Atomes et molecules


Où la discontinuité chimique apparaît ... (3/5)

A Sir Robert Boyle et Edme Mariotte, il était apparu qu'à température fixée, la densité d'un gaz était directement proportionnelle à sa pression. Joseph-Louis Gay-Lussac démontra quant à lui qu'à pression fixée, la densité d'un gaz change avec la température d'une façon qui ne tient pas à la nature particulière du gaz. Cette mème année 1810, il établit également que les combinaisons d'éléments gazeux s'effectuent toujours dans des rapports très simples en volume et que, lorsque le résultat de la combinaison est gazeux, le volume du gaz obtenu est dans un rapport très simple avec celui de ses composants. Il apparut ainsi qu'un volume de vapeur d'eau résulta de la simple combinaison de deux volumes d'hydrogène et d'un volume d'oxygène.

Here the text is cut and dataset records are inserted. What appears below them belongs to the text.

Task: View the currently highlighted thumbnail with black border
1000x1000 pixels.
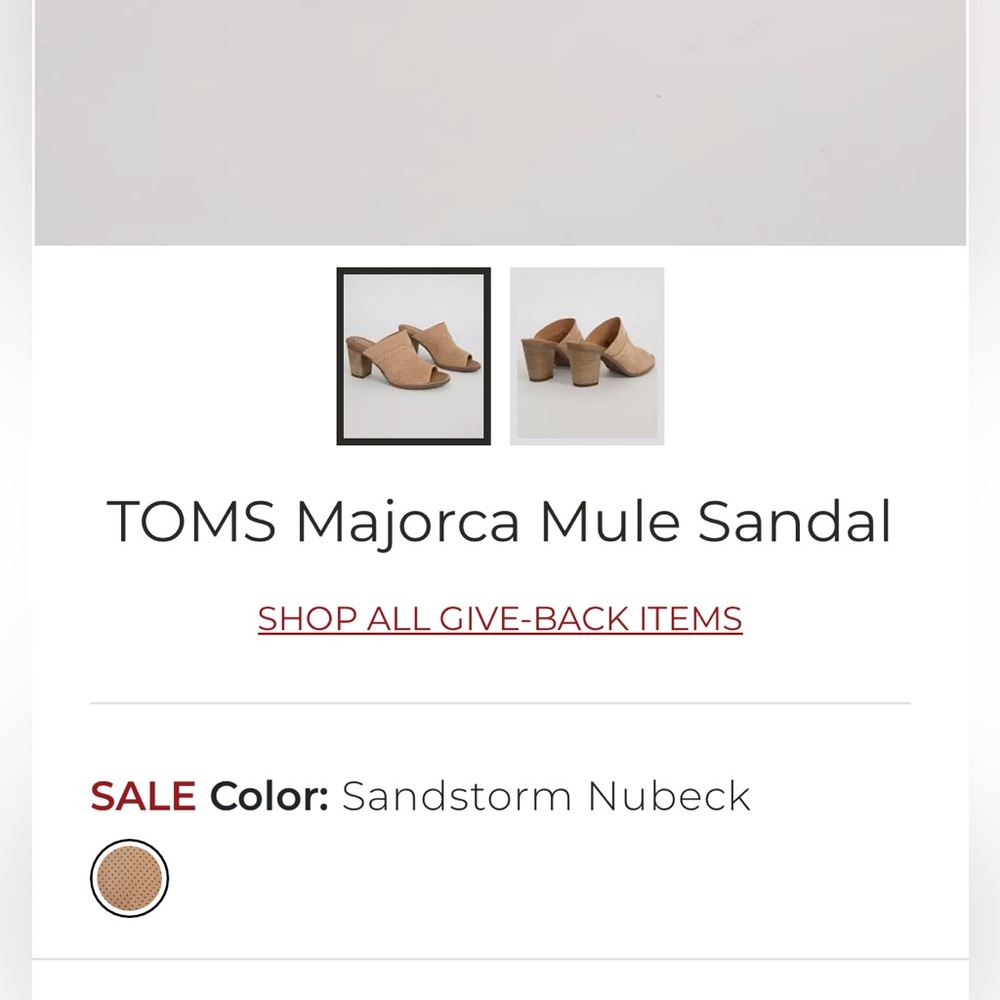Action: pyautogui.click(x=414, y=354)
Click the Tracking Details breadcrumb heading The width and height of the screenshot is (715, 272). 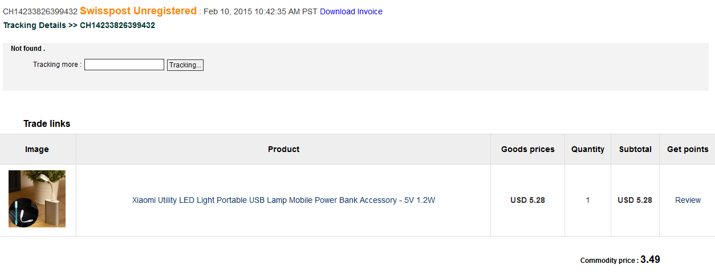click(79, 25)
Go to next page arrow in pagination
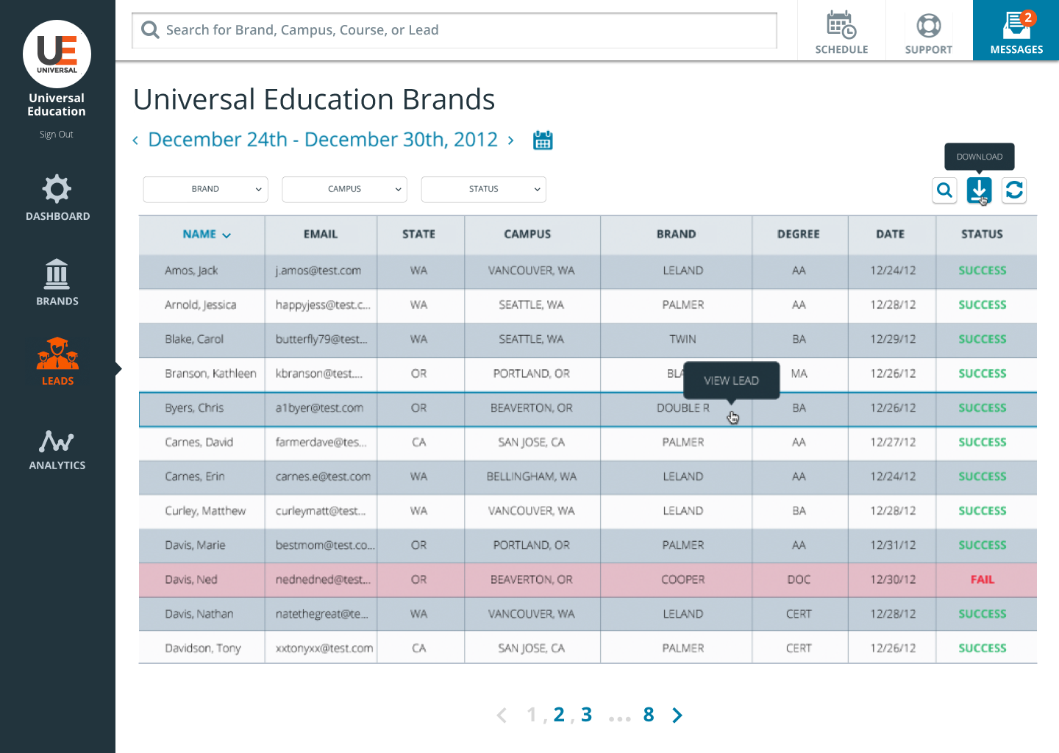The image size is (1059, 753). coord(677,715)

Ci-contre figure le portrait de Joseph-Louis Gay-Lussac (1778-1850)


Sur la base de l'observation des propriétés de dilatation et de compressibilité des gaz, Amédée Avogadro alla plus loin encore, arguant que "tous les gaz considérés dans les mèmes conditions de température et de pression renferment, à volumes égaux, le mème nombre de molécules" : 6,02.1023 molécules en l'occurrence, pour 22,4 litres d'un gaz quelconque (1811). Ce brillant chimiste fut par ailleurs l'un des tous premiers à envisager la nature diatomique, voire polyatomique, des éléments chimiques à l'état gazeux - de l'hydrogène et de l'oxygène, notamment : puisque le poids de combinaison de l'oxygène est 8 et qu'un atome d'oxygène se combine à deux atomes d'hydrogène, si le poids atomique de l'hydrogène est pris pour unité, celui de l'oxygène n'est pas 8 mais 16. S'ensuivit l'écriture, aujourd'hui bien établie, de la synthèse de l'eau sous la forme : 2H2 + O2 => 2 H20.

Parce qu'elles révélaient les rapports numériques régissant l'interaction et l'association des corps simples, ces lois quantitatives de combinaison apparaissaient comme le reflet macroscopique de la structure particulaire de la matière à l'échelle microscopique. Une structure dont nombre de chimistes n'étaient toutefois pas prèts à accepter la réalité. A leurs yeux en effet, aux yeux de Jean-Baptiste Dumas (1800-1884) en particulier, les lois pondérales d'une part, la loi d'Avogadro d'autre part, fournissaient des résultats contradictoires en termes de poids atomiques. Refusant de trouver une quelconque explication à ce curieux état de fait, les uns et les autres rejetèrent en bloc l'hypothèse atomique : "Si j'étais le maître, j'effacerais le mot atome de la science, persuadé qu'il va plus loin que l'expérience", déclara mème Jean-Baptiste Dumas.

Pour la première fois dans l'histoire des sciences, des savants se ralliaient donc au clan des antiatomistes convaincus, autrefois constitué des seuls théologiens et philosophes.